Partie pour Venise le 11 février, ce n’est que le 16 que Sophie Calle arrive à retrouver la trace de Henri B et de sa femme. Sophie Calle suit ce couple de touristes dans les rues froides de la ville, prenant en note le détail de leur itinéraire. Avec quelques secondes de retard, elle imite leurs gestes photographiques. Ce jour-là, le contact visuel est rompu devant la Banco di Roma, et Calle doit se résoudre à abandonner prématurément son projet. Elle n’aura, se dit-elle, surpris qu’ « une heure de la vie de Henri B. ». Cependant, en fin d’après-midi, une amie italienne lui signale la présence du couple dans un café. La filature reprend, et avec elle la traque de leurs regards : dans quelle direction portent leurs yeux ? Quelle est la raison de leur présence dans cette ville ? Le plaisir qu’ils prennent à y rester se traduit, pour Calle, en frustration ou en ennui – et peut-être en une sorte de jalousie. Elle ne veut pas se résoudre à « imaginer, supposer », et à partir de fragments aperçus et pressentis retrouver des réponses à ses questionnements. Cette détermination l’oblige à passer de longues heures dans le froid, le vent, et parfois sous la pluie, et à utiliser toutes les techniques professionnelles de la filature pour arriver à ses fins.

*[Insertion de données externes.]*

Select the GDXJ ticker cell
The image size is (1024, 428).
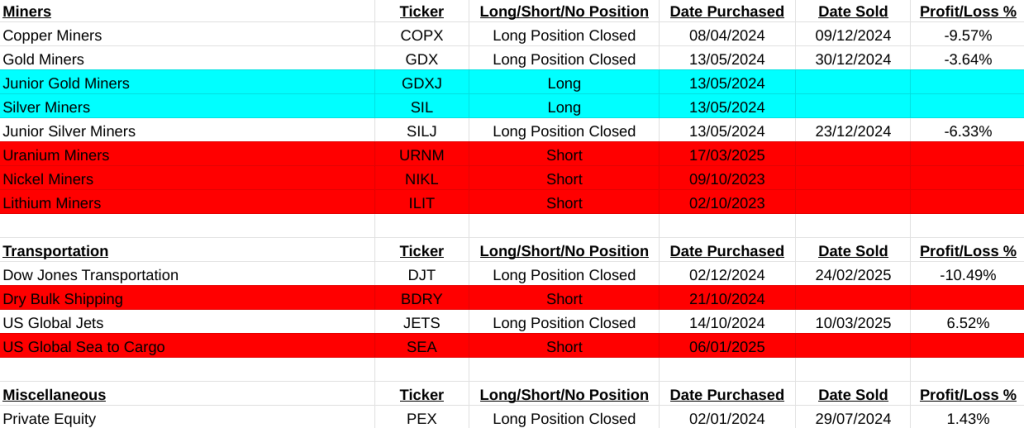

Le 19, Henri B. repère sa suiveuse et l’identifie : «  il est devant moi, tout près. Nous sommes seuls. Il ne dit rien. Il a l’air de réfléchir—quelques secondes de grâce—essaie-t-il de se souvenir ? Et puis il parle : ‘Vos yeux, je reconnais vos yeux, ce sont eux qu’il fallait cacher !’ » (Suite, 56).

De retour à Paris, sur les quais de la gare, Calle renonce enfin à suivre l’homme. Elle lui dit « intérieurement au revoir ». Ce sont, écrit-elle, « treize jours que je viens solitairement de partager » avec lui.

  • Calle, Sophie, Jean Braudrillard. Suite vénitienne. Paris : Édition de l’Étoile, 1983.
  • Calle, Sophie. M’as tu vue. Paris : Centre Pompidou/Éditions Xavier Barral, 2003.